Visa is in the antitrust stakes.

The US Department of Justice filed a lawsuit on Tuesday, arguing that the payment processing giant illegally maintained a monopoly with anti-competitive behavior and imposed unfair costs on customers and merchants.

“We allege that Visa unlawfully amassed the power to extract fees far in excess of what it could charge in a competitive market,” Attorney General Merrick Garland said in a statement. “Merchants and banks pass these costs on to consumers, either by raising prices or by reducing quality or service. As a result, Visa’s illegal behavior affects not just the price of one thing, but the price of almost everything.”

Visa did not immediately respond to Business Insider’s request for comment on the lawsuit.

In the complaint, filed in the Southern District of New York, prosecutors said Visa handles more than 60 percent of U.S. debit transactions, earning the company more than $7 billion in fees a year.

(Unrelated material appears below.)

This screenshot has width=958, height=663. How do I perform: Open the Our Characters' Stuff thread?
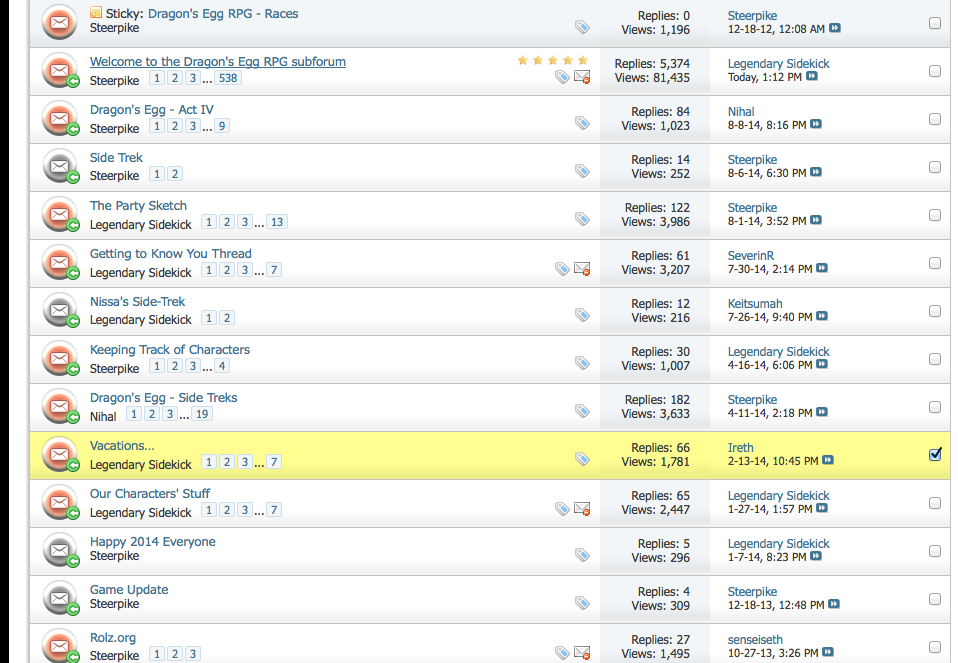150,494
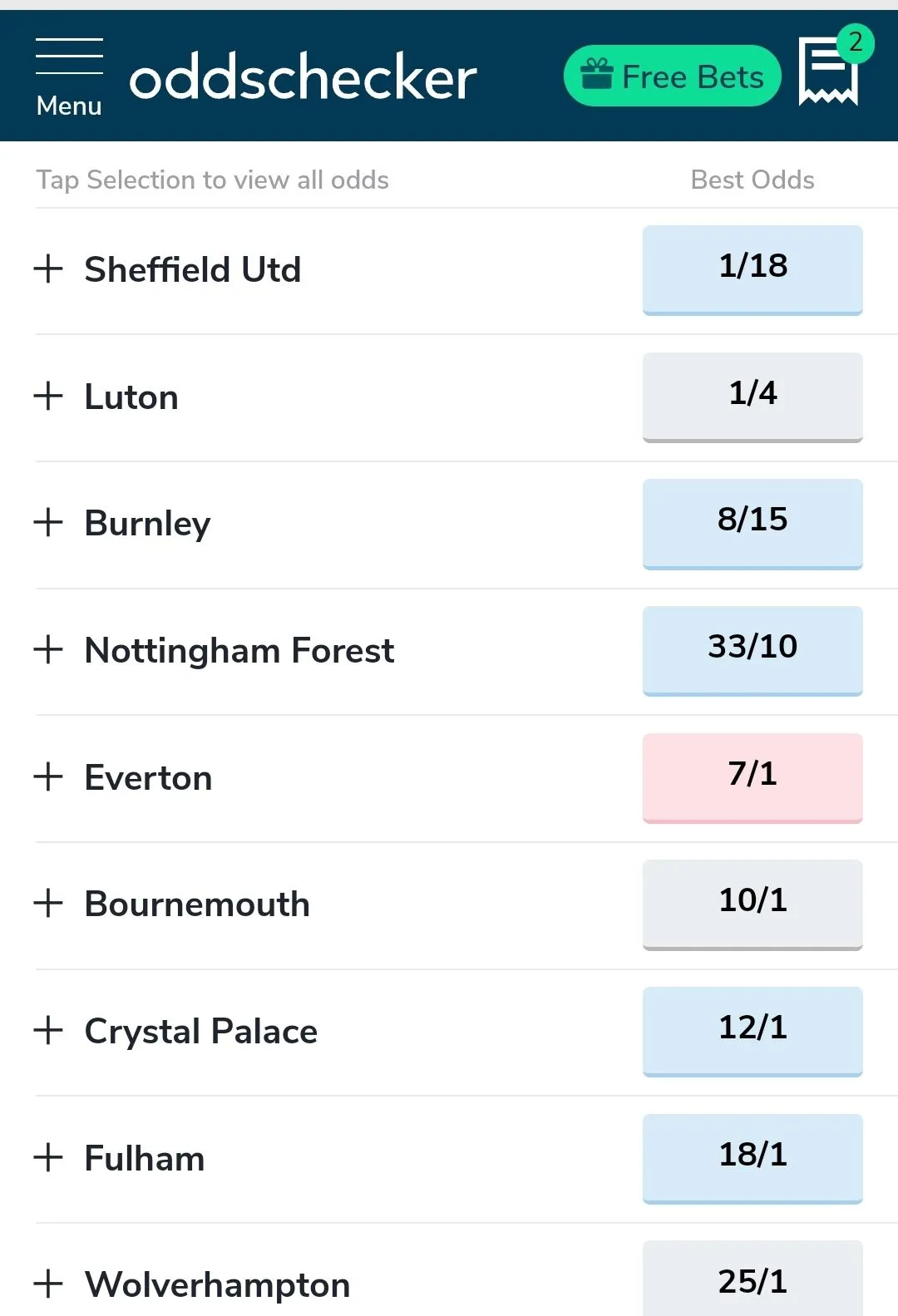
Task: Tap the Fulham 18/1 odds button
Action: [x=752, y=1157]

Visa’s use of “generous monetary incentives and threatening punitive surcharges” allow the company to maintain an illegal monopoly in the debit card processing market, prosecutors said.

The lawsuit follows a years-long investigation that followed Visa’s attempted acquisition of fintech company Plaid, which the Justice Department sued in 2020. The two companies abandoned the deal the following year.

Visa acknowledged that the Justice Department planned to investigate its US debit card business in a 2021 filing with the SEC.

A key issue under review is the use of security tokens, which can be used to block the routing of payments to other networks. Rival MasterCard settled a similar matter with the Federal Trade Commission in 2022.

While the Visa review predates the Biden administration, this latest action is one of a number of crackdowns on intermediary companies that the White House says are raising costs for American consumers.

“The anti-competitive behavior of corporations like Visa leaves the American people and our entire economy worse off,” Principal Deputy Attorney General Benjamin Mizer said in a statement. “Today’s action against Visa reminds those who would stifle competition instead of competing on price or investing in innovation that the Department of Justice will never hesitate to enforce the law on behalf of the American people.”